• [Work order] Your output must consist solely of the lines from the one containing "You are a computer-use" through the end of the records, reproduced exactly.

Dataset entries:
"""
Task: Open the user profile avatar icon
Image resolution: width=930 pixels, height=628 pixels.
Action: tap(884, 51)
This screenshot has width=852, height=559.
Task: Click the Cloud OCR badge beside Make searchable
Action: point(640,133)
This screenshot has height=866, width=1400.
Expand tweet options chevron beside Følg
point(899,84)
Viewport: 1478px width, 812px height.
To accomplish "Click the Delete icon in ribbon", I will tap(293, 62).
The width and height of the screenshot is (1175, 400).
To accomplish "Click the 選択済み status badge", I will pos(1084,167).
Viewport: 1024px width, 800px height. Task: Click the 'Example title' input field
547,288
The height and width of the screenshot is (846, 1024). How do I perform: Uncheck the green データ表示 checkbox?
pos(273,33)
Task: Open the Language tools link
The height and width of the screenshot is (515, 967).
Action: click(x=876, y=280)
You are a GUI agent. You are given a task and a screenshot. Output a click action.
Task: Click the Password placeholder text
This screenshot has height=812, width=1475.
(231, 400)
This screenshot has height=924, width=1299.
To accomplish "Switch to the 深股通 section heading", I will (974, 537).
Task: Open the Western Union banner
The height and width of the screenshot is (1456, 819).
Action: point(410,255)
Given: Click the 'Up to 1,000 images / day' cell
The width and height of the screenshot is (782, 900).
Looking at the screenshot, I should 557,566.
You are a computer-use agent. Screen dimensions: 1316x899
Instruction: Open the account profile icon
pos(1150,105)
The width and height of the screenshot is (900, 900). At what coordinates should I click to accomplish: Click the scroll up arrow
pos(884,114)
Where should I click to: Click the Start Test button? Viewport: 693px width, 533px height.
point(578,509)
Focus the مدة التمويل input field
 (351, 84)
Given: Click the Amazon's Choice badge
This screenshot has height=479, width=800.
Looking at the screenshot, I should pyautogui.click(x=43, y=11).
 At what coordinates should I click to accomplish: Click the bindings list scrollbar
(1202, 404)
"""
• [Task output]
You are a computer-use agent. Screen dimensions: 1316x899
Instruction: Open the account profile icon
pos(1150,105)
The width and height of the screenshot is (900, 900). At what coordinates should I click to accomplish: Click the scroll up arrow
pos(884,114)
Where should I click to: Click the Start Test button? Viewport: 693px width, 533px height.
point(578,509)
Focus the مدة التمويل input field
 (351, 84)
Given: Click the Amazon's Choice badge
This screenshot has height=479, width=800.
Looking at the screenshot, I should pyautogui.click(x=43, y=11).
 At what coordinates should I click to accomplish: Click the bindings list scrollbar
(1202, 404)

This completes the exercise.